PROBLEM TO SOLVE:
Rewrite the lines below, replacing every "GUI agent" with "computer-use agent" and keeping everything else the same.

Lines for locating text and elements
:::::

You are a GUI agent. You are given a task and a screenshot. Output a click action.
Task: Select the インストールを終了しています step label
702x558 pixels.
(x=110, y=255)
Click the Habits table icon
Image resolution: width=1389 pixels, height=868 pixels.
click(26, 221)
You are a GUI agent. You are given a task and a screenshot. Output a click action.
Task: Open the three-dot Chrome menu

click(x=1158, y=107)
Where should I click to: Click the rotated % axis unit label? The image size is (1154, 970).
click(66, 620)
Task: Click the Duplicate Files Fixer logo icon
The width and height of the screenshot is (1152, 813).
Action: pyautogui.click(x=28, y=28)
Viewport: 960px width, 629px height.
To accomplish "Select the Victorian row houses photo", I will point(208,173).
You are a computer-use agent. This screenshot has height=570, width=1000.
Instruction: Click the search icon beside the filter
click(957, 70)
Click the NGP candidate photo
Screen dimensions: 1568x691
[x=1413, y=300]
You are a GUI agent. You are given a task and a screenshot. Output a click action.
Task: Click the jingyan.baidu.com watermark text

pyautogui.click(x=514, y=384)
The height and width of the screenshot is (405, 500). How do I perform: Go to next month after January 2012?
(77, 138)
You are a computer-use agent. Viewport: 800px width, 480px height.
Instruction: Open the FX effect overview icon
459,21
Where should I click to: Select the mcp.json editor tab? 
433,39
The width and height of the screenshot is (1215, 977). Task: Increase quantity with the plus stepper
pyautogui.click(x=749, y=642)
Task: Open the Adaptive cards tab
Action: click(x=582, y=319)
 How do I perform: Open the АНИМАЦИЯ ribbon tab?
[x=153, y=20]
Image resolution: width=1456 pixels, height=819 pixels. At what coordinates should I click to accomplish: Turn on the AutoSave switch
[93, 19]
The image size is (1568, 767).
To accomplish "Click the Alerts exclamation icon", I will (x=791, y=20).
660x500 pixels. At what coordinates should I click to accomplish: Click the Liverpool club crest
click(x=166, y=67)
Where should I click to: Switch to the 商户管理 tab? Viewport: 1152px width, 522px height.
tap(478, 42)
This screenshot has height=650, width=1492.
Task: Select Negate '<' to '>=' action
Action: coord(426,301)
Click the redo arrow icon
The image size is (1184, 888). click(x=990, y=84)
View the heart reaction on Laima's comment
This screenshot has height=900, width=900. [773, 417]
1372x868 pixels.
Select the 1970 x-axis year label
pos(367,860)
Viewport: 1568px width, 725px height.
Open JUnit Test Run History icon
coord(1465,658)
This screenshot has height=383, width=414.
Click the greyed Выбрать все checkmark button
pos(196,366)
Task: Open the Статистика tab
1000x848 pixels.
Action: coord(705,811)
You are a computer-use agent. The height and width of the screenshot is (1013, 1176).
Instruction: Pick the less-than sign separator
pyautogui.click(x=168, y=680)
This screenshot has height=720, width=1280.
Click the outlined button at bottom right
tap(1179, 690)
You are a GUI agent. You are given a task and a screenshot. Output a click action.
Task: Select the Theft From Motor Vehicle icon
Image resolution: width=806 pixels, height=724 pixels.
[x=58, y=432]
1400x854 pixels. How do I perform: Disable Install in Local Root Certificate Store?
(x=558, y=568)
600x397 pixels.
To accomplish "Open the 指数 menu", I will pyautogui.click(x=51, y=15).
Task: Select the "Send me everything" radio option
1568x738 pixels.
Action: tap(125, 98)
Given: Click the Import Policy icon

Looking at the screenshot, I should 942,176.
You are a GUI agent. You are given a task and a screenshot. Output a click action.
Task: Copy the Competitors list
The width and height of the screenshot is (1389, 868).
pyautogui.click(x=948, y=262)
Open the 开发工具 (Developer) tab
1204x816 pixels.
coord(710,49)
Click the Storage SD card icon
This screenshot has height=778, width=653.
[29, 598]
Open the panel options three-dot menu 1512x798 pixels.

:::::

TASK ANSWER:
You are a computer-use agent. You are given a task and a screenshot. Output a click action.
Task: Select the インストールを終了しています step label
702x558 pixels.
(x=110, y=255)
Click the Habits table icon
Image resolution: width=1389 pixels, height=868 pixels.
click(26, 221)
You are a computer-use agent. You are given a task and a screenshot. Output a click action.
Task: Open the three-dot Chrome menu

click(x=1158, y=107)
Where should I click to: Click the rotated % axis unit label? The image size is (1154, 970).
click(66, 620)
Task: Click the Duplicate Files Fixer logo icon
The width and height of the screenshot is (1152, 813).
Action: pyautogui.click(x=28, y=28)
Viewport: 960px width, 629px height.
To accomplish "Select the Victorian row houses photo", I will point(208,173).
You are a computer-use agent. This screenshot has height=570, width=1000.
Instruction: Click the search icon beside the filter
click(957, 70)
Click the NGP candidate photo
Screen dimensions: 1568x691
[x=1413, y=300]
You are a computer-use agent. You are given a task and a screenshot. Output a click action.
Task: Click the jingyan.baidu.com watermark text

pyautogui.click(x=514, y=384)
The height and width of the screenshot is (405, 500). How do I perform: Go to next month after January 2012?
(77, 138)
You are a computer-use agent. Viewport: 800px width, 480px height.
Instruction: Open the FX effect overview icon
459,21
Where should I click to: Select the mcp.json editor tab? 
433,39
The width and height of the screenshot is (1215, 977). Task: Increase quantity with the plus stepper
pyautogui.click(x=749, y=642)
Task: Open the Adaptive cards tab
Action: click(x=582, y=319)
 How do I perform: Open the АНИМАЦИЯ ribbon tab?
[x=153, y=20]
Image resolution: width=1456 pixels, height=819 pixels. At what coordinates should I click to accomplish: Turn on the AutoSave switch
[93, 19]
The image size is (1568, 767).
To accomplish "Click the Alerts exclamation icon", I will (x=791, y=20).
660x500 pixels. At what coordinates should I click to accomplish: Click the Liverpool club crest
click(x=166, y=67)
Where should I click to: Switch to the 商户管理 tab? Viewport: 1152px width, 522px height.
tap(478, 42)
This screenshot has height=650, width=1492.
Task: Select Negate '<' to '>=' action
Action: coord(426,301)
Click the redo arrow icon
The image size is (1184, 888). click(x=990, y=84)
View the heart reaction on Laima's comment
This screenshot has height=900, width=900. [773, 417]
1372x868 pixels.
Select the 1970 x-axis year label
pos(367,860)
Viewport: 1568px width, 725px height.
Open JUnit Test Run History icon
coord(1465,658)
This screenshot has height=383, width=414.
Click the greyed Выбрать все checkmark button
pos(196,366)
Task: Open the Статистика tab
1000x848 pixels.
Action: coord(705,811)
You are a computer-use agent. The height and width of the screenshot is (1013, 1176).
Instruction: Pick the less-than sign separator
pyautogui.click(x=168, y=680)
This screenshot has height=720, width=1280.
Click the outlined button at bottom right
tap(1179, 690)
You are a computer-use agent. You are given a task and a screenshot. Output a click action.
Task: Select the Theft From Motor Vehicle icon
Image resolution: width=806 pixels, height=724 pixels.
[x=58, y=432]
1400x854 pixels. How do I perform: Disable Install in Local Root Certificate Store?
(x=558, y=568)
600x397 pixels.
To accomplish "Open the 指数 menu", I will pyautogui.click(x=51, y=15).
Task: Select the "Send me everything" radio option
1568x738 pixels.
Action: tap(125, 98)
Given: Click the Import Policy icon

Looking at the screenshot, I should 942,176.
You are a computer-use agent. You are given a task and a screenshot. Output a click action.
Task: Copy the Competitors list
The width and height of the screenshot is (1389, 868).
pyautogui.click(x=948, y=262)
Open the 开发工具 (Developer) tab
1204x816 pixels.
coord(710,49)
Click the Storage SD card icon
This screenshot has height=778, width=653.
[29, 598]
Open the panel options three-dot menu 1512x798 pixels.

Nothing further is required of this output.